→ EXCERPTED RECORDS
|---|
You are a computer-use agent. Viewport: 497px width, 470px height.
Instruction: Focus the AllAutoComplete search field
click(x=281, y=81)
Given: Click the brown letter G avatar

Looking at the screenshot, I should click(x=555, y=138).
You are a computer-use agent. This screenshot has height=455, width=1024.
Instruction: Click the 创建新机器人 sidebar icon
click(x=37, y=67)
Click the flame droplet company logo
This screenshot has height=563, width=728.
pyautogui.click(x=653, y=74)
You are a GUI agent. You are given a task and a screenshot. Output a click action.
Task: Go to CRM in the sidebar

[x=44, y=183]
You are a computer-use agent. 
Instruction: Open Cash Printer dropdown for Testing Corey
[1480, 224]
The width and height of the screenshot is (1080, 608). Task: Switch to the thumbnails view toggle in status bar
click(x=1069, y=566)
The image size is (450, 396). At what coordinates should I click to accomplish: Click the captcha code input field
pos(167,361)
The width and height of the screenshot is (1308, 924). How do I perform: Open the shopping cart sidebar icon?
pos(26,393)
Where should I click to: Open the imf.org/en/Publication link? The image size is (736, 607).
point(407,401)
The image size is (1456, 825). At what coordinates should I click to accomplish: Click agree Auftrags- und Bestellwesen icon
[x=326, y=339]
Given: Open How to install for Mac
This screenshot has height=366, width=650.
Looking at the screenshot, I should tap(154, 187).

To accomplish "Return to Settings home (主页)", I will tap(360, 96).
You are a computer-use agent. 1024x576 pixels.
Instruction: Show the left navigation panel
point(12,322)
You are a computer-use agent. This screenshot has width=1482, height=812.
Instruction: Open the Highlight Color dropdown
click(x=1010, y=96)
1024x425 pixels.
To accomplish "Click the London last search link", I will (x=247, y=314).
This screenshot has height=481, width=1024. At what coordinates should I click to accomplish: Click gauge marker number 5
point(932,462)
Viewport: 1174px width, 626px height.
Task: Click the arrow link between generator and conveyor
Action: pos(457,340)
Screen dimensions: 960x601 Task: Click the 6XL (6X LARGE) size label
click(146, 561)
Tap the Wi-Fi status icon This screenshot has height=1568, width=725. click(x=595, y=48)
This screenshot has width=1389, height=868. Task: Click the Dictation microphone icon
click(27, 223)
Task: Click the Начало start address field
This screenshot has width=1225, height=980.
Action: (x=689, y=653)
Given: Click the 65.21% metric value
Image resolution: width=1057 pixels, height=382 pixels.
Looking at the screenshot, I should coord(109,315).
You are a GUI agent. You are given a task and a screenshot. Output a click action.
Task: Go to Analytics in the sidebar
|---|
Print each record again. Nothing may be left out.

→ RESULT FOR THIS TASK
You are a computer-use agent. Viewport: 497px width, 470px height.
Instruction: Focus the AllAutoComplete search field
click(x=281, y=81)
Given: Click the brown letter G avatar

Looking at the screenshot, I should click(x=555, y=138).
You are a computer-use agent. This screenshot has height=455, width=1024.
Instruction: Click the 创建新机器人 sidebar icon
click(x=37, y=67)
Click the flame droplet company logo
This screenshot has height=563, width=728.
pyautogui.click(x=653, y=74)
You are a GUI agent. You are given a task and a screenshot. Output a click action.
Task: Go to CRM in the sidebar

[x=44, y=183]
You are a computer-use agent. 
Instruction: Open Cash Printer dropdown for Testing Corey
[1480, 224]
The width and height of the screenshot is (1080, 608). Task: Switch to the thumbnails view toggle in status bar
click(x=1069, y=566)
The image size is (450, 396). At what coordinates should I click to accomplish: Click the captcha code input field
pos(167,361)
The width and height of the screenshot is (1308, 924). How do I perform: Open the shopping cart sidebar icon?
pos(26,393)
Where should I click to: Open the imf.org/en/Publication link? The image size is (736, 607).
point(407,401)
The image size is (1456, 825). At what coordinates should I click to accomplish: Click agree Auftrags- und Bestellwesen icon
[x=326, y=339]
Given: Open How to install for Mac
This screenshot has height=366, width=650.
Looking at the screenshot, I should tap(154, 187).

To accomplish "Return to Settings home (主页)", I will tap(360, 96).
You are a computer-use agent. 1024x576 pixels.
Instruction: Show the left navigation panel
point(12,322)
You are a computer-use agent. This screenshot has width=1482, height=812.
Instruction: Open the Highlight Color dropdown
click(x=1010, y=96)
1024x425 pixels.
To accomplish "Click the London last search link", I will (x=247, y=314).
This screenshot has height=481, width=1024. At what coordinates should I click to accomplish: Click gauge marker number 5
point(932,462)
Viewport: 1174px width, 626px height.
Task: Click the arrow link between generator and conveyor
Action: pos(457,340)
Screen dimensions: 960x601 Task: Click the 6XL (6X LARGE) size label
click(146, 561)
Tap the Wi-Fi status icon This screenshot has height=1568, width=725. click(x=595, y=48)
This screenshot has width=1389, height=868. Task: Click the Dictation microphone icon
click(27, 223)
Task: Click the Начало start address field
This screenshot has width=1225, height=980.
Action: (x=689, y=653)
Given: Click the 65.21% metric value
Image resolution: width=1057 pixels, height=382 pixels.
Looking at the screenshot, I should coord(109,315).
You are a GUI agent. You are given a task and a screenshot. Output a click action.
Task: Go to Analytics in the sidebar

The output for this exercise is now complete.